Our eyes meet across twenty feet of dirty tile and scattered travelers. He moves outside, closer to me standing in line and doesn’t look angry or confused, instead he looks relieved. And determined.
“Ma’am?” The bus driver is waiting, impatient. “You boarding or not?”
I should get on the bus. Should run in order to protect him, Ellie and Zoe by disappearing. But my feet won’t move.
Keric marches toward me, cutting through the space between us with that confident stride I remember from the school, when he pulled me to safety. People move out of his way automatically, not because he’s threatening, but because there’s something about this massive orc with the black horns, tusks and the crooked nose that demands space.
He stops three feet away, rivulets of water running down his bare chest. “You don’t get to disappear on me,” he says quietly, with that impossibly deep voice.
My throat tightens. “How did you find me?”
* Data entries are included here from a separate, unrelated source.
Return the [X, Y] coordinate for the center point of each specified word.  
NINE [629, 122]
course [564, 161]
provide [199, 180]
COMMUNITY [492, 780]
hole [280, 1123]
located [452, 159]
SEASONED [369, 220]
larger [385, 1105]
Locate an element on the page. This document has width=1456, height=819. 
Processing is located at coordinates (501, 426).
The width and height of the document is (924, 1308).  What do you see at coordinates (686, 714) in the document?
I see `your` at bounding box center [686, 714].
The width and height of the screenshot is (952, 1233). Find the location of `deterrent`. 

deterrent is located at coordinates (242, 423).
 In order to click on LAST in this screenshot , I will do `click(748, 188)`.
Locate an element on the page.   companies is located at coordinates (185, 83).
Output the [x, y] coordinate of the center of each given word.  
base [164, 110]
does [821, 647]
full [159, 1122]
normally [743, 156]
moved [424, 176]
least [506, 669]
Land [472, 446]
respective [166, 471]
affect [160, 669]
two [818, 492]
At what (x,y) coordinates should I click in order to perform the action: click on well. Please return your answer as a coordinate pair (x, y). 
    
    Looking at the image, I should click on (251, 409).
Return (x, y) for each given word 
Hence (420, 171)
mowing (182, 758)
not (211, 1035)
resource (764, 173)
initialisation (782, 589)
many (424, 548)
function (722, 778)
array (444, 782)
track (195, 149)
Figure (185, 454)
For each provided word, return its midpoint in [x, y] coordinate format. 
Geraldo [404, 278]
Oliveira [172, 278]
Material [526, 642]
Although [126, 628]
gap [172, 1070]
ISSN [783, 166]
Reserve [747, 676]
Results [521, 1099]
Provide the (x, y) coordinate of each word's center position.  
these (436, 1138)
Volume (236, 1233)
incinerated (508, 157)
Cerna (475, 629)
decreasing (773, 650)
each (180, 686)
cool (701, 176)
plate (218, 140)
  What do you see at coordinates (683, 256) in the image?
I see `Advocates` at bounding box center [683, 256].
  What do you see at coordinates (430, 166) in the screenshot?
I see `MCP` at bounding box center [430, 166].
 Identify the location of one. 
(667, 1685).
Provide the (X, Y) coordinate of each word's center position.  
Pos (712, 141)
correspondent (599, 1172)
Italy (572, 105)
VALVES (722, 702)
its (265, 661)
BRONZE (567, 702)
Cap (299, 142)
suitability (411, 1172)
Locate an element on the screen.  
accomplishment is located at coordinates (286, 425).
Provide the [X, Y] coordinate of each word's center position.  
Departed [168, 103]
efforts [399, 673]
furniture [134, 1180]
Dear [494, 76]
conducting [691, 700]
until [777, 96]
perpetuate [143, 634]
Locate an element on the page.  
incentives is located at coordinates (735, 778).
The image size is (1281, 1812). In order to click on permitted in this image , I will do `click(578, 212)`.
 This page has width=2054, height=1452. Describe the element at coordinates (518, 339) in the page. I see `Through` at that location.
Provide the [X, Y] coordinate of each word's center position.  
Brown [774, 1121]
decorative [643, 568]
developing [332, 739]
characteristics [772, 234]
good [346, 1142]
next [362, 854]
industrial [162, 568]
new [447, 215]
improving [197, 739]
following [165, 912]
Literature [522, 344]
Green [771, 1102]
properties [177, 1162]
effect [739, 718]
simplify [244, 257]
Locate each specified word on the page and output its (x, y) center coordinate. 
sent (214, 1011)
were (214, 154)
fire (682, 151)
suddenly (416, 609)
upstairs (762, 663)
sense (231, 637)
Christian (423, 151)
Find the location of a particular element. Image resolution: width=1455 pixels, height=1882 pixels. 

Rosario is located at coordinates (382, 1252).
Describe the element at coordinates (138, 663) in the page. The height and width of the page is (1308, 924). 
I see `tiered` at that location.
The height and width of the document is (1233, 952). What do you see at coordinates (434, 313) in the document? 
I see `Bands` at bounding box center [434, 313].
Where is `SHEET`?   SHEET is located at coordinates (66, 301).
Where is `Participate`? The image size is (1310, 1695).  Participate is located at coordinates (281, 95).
“Jonus tracked your phone. Then I tracked you.” Something flashes in his dark eyes. “I know you’re running, Anna. I found your apartment. I saw the photos.”
Oh god. He knows everything and he’s still here, standing in a bus station at two in the morning, looking at me like… “I’m dangerous,” I manage to croak out. “Being near me puts you, Ellie and Zoe in danger.”
“Yes,” he agrees. Simple, matter-of-fact. “So you run to me, not from me.”
I throw up my hands. “You don’t understand. That’s not how this works. That’s not how any of this?—”
“I’m not asking.” His voice drops lower. It’s not quite a growl, but close enough. “You’re not getting on that bus.”
The driver honks. Last call.
“They’ll kill you,” I whisper. “They kill everyone who…” my eyes water and my voice cracks. “I can’t stay because I can’t let any harm come to Ellie and Zoe.”
“Then we make sure that doesn’t happen.” Keric takes one step closer. “Anna. Look at me.”
I do. Because apparently my self-preservation instincts have completely abandoned me.
“I’ve been watching you for months,” he says. “Waiting for you to see me the way I see you. And at the Wedding, for the firsttime, you did. You looked at me like I was someone who could—” He stops, jaw clenching. “I’m not letting you run. Not when I just found you.”